Alors qu’ils avaient l’habitude de se retrouver chaque soir entre amis à leur lieu habituel pour causer et prendre du thé comme cela se passe partout dans le monde civilisé, Sébabé-Guéffé Tchassanti Nouroudine, trésorier adjoint du PNP (Parti National Panafricain), Alfa Ibrahim, un Togolais de la diaspora allemande, Boukari Abdoulrazak, Amadou Abdoulrachid et Banka Alidjénou ne comprennent toujours pas pourquoi ils furent kidnappés cette soirée du 27 janvier 2022 et jetés en prison. Apologie du crime et association de malfaiteurs, des chefs d’accusation qui reviennent comme un refrain chez presque tous les opposants togolais à la dictature embastillés, sont collés à Sébabé-Guéffé et à ses amis. Conduits tout d’abord au tristement célèbre SCRIC (Service Central de Recherches et d’Investigations Criminelles); Ils seront transférés une semaine après à la prison civile de Lomé où ils végètent, comme plusieurs dizaines d’autres citoyens, dans des conditions déplorables. Et tout ça pour n’avoir commis aucun délit.

En dehors des prisonniers politiques dont nous venons d’évoquer le drame, il y a surtout cet irlando-togolais répondant au nom de Aziz Gomah dont le précaire état de santé fait régulièrement la Une des médias nationaux comme internationaux. Aboubakar Tchatikpi dit « Janvion », enlevé pour avoir commis le délit d’appartenir à un parti politique de l’opposition,le PNP,croupit depuis plus de deux ans, comme d’ailleurs plusieurs dizaines d’autres malheureux pour appartenance surtout au PNP ou dans l ‘affaire inventée de toutes pièces dite « Tigre Révolution ». Djimon Oré, chef de parti politique, pour avoir critiqué le régime de Faure Gnassingbé, est entrain lui aussi de goûter aux affres de la détention politique.

Confronté à un tel sombre tableau qui reflète la manifestation du non-droit et de la négation de la dignité et de la vie humaine au Togo, tout observateur neutre s’attendrait à trouver en face une opposition soudée luttant pour la fin de l’état de terreur. Mais que nenni. Si le régime Gnassingbé se fabrique ses opposants et ses députés pour une démocratie trompe-l’oeil, il se trouve également des soi-disant vrais opposants qui ne reculent plus devant l’indignité pour accompagner ce régime de terreur pour continuer à priver des Togolais de liberté, à les laisser mourir ou à les contraindre à l’exil pour un oui ou pour un non. Après des rounds de comédie comme la CNAP (Concertation Nationale des Acteurs Politiques) et le CPC (Cadre Permanent de Concertation) avec des soi-disant partis politiques qui n’ont que leurs sigles à faire valoir, l’ANC (Alliance Nationale pour le Changement) figure en bonne place dans une CENI truffée à 99,99% de coquilles vides comme formations politiques. Pour quelles élections et pour quels résultats, Monsieur Jean-Pierre Fabre?

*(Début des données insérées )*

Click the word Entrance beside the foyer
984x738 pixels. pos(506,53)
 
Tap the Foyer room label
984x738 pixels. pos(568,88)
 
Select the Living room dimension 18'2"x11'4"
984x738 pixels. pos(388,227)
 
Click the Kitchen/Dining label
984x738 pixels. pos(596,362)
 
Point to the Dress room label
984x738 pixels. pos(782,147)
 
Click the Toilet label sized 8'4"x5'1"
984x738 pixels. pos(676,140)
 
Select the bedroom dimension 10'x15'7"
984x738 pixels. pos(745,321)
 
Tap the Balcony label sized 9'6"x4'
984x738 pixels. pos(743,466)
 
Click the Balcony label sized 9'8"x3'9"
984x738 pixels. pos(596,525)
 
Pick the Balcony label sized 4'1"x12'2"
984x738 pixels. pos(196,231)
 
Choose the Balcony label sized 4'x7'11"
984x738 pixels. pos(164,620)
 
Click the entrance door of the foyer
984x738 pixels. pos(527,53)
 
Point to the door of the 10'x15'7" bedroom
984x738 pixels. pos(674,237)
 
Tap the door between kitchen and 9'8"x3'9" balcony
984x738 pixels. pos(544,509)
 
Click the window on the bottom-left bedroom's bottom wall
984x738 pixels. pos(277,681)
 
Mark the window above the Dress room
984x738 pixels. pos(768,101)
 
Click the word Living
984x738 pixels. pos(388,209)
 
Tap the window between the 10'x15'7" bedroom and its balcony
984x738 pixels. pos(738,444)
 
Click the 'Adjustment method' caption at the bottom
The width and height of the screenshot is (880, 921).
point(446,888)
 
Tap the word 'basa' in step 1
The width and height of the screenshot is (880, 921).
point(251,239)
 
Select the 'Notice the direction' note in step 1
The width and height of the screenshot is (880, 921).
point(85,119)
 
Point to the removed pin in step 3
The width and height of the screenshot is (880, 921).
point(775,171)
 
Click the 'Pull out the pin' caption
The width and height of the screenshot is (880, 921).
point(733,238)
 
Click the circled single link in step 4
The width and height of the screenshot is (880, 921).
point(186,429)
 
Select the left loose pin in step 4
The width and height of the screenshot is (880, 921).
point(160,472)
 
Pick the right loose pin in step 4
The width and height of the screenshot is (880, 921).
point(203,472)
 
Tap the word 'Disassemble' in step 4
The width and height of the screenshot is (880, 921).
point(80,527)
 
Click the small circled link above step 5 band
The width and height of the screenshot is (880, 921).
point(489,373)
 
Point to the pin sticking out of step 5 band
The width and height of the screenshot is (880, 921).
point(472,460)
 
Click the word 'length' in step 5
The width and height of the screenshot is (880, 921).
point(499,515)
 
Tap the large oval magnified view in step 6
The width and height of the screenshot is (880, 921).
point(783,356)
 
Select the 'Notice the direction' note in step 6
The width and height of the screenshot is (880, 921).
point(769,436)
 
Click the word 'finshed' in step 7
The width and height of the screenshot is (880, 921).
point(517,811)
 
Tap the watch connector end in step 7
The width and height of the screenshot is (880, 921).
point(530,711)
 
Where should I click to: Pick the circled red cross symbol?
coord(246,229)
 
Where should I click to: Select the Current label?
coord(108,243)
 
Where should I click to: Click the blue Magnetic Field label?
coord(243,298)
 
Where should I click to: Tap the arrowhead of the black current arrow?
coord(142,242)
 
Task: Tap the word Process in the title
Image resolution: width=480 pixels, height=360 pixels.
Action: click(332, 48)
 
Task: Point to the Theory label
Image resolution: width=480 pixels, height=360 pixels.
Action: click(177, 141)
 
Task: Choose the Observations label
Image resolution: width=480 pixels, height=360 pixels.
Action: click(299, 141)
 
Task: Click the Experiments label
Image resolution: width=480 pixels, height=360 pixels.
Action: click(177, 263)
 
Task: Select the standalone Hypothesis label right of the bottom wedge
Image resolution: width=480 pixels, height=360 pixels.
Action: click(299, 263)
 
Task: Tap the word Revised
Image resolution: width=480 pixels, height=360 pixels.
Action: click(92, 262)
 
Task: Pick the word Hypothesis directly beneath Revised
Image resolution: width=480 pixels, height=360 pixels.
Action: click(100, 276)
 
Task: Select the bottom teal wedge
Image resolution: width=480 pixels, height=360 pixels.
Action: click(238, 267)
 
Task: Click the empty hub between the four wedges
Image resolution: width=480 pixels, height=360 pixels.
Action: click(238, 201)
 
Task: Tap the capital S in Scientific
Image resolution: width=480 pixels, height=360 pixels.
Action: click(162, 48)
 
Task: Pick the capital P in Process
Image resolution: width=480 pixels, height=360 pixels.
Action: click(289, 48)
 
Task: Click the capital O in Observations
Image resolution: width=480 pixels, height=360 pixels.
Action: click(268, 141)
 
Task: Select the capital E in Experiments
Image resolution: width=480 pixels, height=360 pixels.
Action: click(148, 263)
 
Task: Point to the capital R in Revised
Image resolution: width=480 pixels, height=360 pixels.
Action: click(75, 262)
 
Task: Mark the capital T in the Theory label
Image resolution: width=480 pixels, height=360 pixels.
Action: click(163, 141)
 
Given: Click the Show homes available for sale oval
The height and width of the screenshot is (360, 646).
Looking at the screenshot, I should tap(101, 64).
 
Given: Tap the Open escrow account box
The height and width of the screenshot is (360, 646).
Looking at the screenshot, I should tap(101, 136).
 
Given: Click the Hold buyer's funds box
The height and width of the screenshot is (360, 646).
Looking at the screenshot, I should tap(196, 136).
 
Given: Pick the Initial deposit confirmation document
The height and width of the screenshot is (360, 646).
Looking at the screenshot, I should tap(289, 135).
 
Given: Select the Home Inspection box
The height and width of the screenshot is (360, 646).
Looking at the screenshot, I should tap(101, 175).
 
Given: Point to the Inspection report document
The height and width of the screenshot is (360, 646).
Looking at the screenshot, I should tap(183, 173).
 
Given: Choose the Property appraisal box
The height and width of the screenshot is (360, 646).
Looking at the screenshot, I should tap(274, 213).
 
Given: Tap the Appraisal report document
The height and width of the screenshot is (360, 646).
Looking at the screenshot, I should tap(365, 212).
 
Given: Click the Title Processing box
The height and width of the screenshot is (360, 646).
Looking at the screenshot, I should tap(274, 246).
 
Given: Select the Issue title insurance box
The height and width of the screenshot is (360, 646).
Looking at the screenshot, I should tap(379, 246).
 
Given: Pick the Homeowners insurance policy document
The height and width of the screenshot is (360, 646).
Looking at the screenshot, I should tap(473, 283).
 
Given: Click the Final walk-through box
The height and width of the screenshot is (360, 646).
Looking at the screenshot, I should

Nous voulons poliment rappeler qu’en dehors de ces plusieurs dizaines de prisonniers politiques dont nous venons de décrire la lamentable situation, il y a aussi plusieurs milliers de citoyens anonymes qui avaient dû prendre le chemin de l’exil pour échapper à la prison et à la mort. Parmi ces exilés politiques il y a des figures emblématiques de l’opposition togolaise comme Tikpi Atchadam dont plusieurs militants sont détenus. Il y a Messan Agbéyomé Kodjo dont les ennuis commencèrent avec le énième putsch électoral de Faure Gnassingbé en janvier 2020 et il y a aussi et surtout le vieux prélat de 93 ans, Monseigneur Philipe Fanoko Kpodzro, réfugié en Suède, dont la Dynamique (DMK) porte le nom. Ceux qui ont pris sur eux d’accompagner le régime togolais dans sa folie meurtrière, endossent au même titre l’entière responsabilité pour l’histoire. Et il serait sage qu’ils se ressaisssent, car le réveil et le verdict des peuples peuvent être impitoyables et sans appel.